**Page extract**:
=== Section Start ===

Competition between siblings can mean to be destructive. While this may be mostly harmless, especially during childhood, sibling rivalry can turn out to be damaging if it persists into adulthood.
When Carol was growing up, her young sister was the family’s favourite. As a child, this bothered her a little, and every now and then, she would pick fights with her sister out of jealousy.
Unfortunately, this competition never stopped as the two grew up to become ‘subtle’ enemies. They would compete for just about anything; from their parents’ love to the littlest of matters such as ‘who wins an argument.’
This kind of jealousy and competition between brothers and sisters is a serious concern for the family.
Counsellor Shadia Nansasi explains that though this is not rare in families, it shouldn’t be left unresolved.
What parents need to understand is that, as long as they have more than one child, this competition is bound to happen, she says.
"For some children, it’s about feeling unseen or not feeling like they are getting enough love from their parents. They might feel like their love and attention is being shared by others and this doesn’t sit well with them, this makes their relationship feel threatened,” she says.
She, however, notes that parents too need to consider how they treat their children because this at times is what causes the friction.
"When parents show favouritism, at times children get jealous and ‘feel little’ for not being able to earn their parents’ love. This is when they start fighting for this attention and doing all they can to be better than the other.”
The counsellor is, therefore, of the view that parents should first and foremost, refrain from playing favourites.
"Do your best to love your children equally and never try to compare them, because children can never be the same in life even when they share the same DNA. Even during a conflict, try to solve their issues without showing sides or blaming them, this will only infuriate the hatred,” she says.
Marcel Kabano, a father and husband, says sibling rivalry has always been part of family orchestra, nonetheless, it doesn’t make it any easier when dealing with it, he says.
Such children, especially when they are old, get their negative energy spread to the rest of the family, he adds, noting that it’s always best to have these matters settled early on when they are still young.
"You need to teach them how to love and accept each other with their differences. Parents, however, need to teach this by setting the right example as well. Be equally supportive to all of them, because taking sides doesn’t help in this scenario.”
Kabano also believes it's best to call family meetings when matters get out of hand.
"This is especially best with mature siblings. If not dealt with, this hatred can spread through the family right to their children. Let them open up and share their thoughts on what started the feud in the first place. Then find ways of settling the matter.”
Allen Umulisa, a university student, says normalising sibling competition can be challenging and awkward for those involved. She says, one of her siblings has tendencies of acting superior based on the fact that she is the firstborn and earns a lot of money. This bothered her and the rest of her siblings but as grownups, she says they had to sit at some point and deal with the underlying issues.
"We had to sit and discuss because this was slowly eating up our family and was even leading to deeper issues among us. Sibling rivalry can cause a toxic environment in the family, especially if it’s not addressed.”
Her take on this is that the family needs to have an open platform where such has to be brought to light and be discussed.

=== Section End ===

**What you need to do**:
1: From the article on sibling rivalry, quote the stretch from "Marcel Kabano, a" through "out of hand.".
2: In the article on sibling rivalry, what does Marcel Kabano think is best to do when matters get out of hand?

[Dataset entries]
=== Section Start ===

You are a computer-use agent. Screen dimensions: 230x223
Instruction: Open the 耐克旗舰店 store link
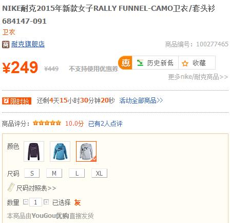click(x=28, y=44)
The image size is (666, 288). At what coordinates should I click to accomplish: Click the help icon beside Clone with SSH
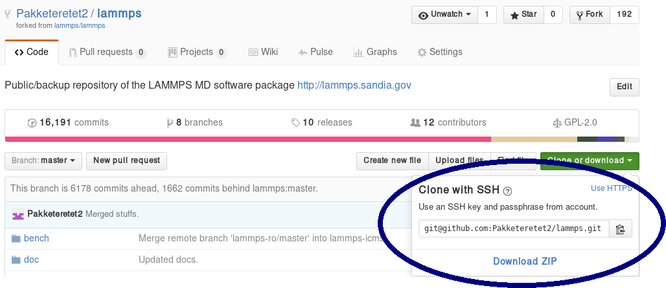tap(508, 190)
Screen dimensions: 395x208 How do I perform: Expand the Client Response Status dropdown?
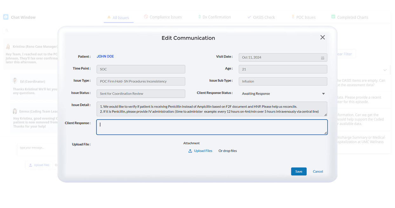(x=323, y=94)
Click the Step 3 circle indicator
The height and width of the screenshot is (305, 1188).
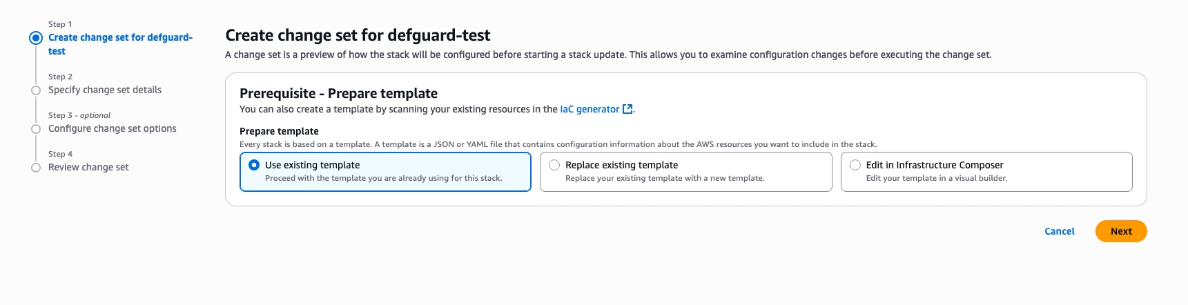coord(36,129)
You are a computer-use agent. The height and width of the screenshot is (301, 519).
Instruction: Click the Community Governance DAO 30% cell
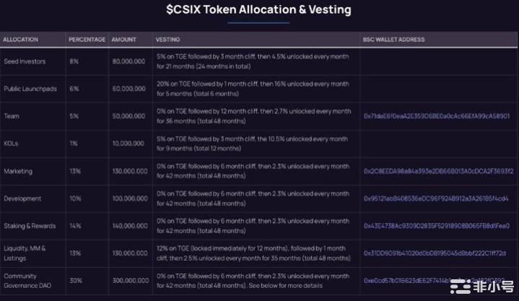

=== Section End ===

**Responses per task**:
1:
Marcel Kabano, a father and husband, says sibling rivalry has always been part of family orchestra, nonetheless, it doesn’t make it any easier when dealing with it, he says.
Such children, especially when they are old, get their negative energy spread to the rest of the family, he adds, noting that it’s always best to have these matters settled early on when they are still young.
"You need to teach them how to love and accept each other with their differences. Parents, however, need to teach this by setting the right example as well. Be equally supportive to all of them, because taking sides doesn’t help in this scenario.”
Kabano also believes it's best to call family meetings when matters get out of hand.

2: He believes it's best to call family meetings.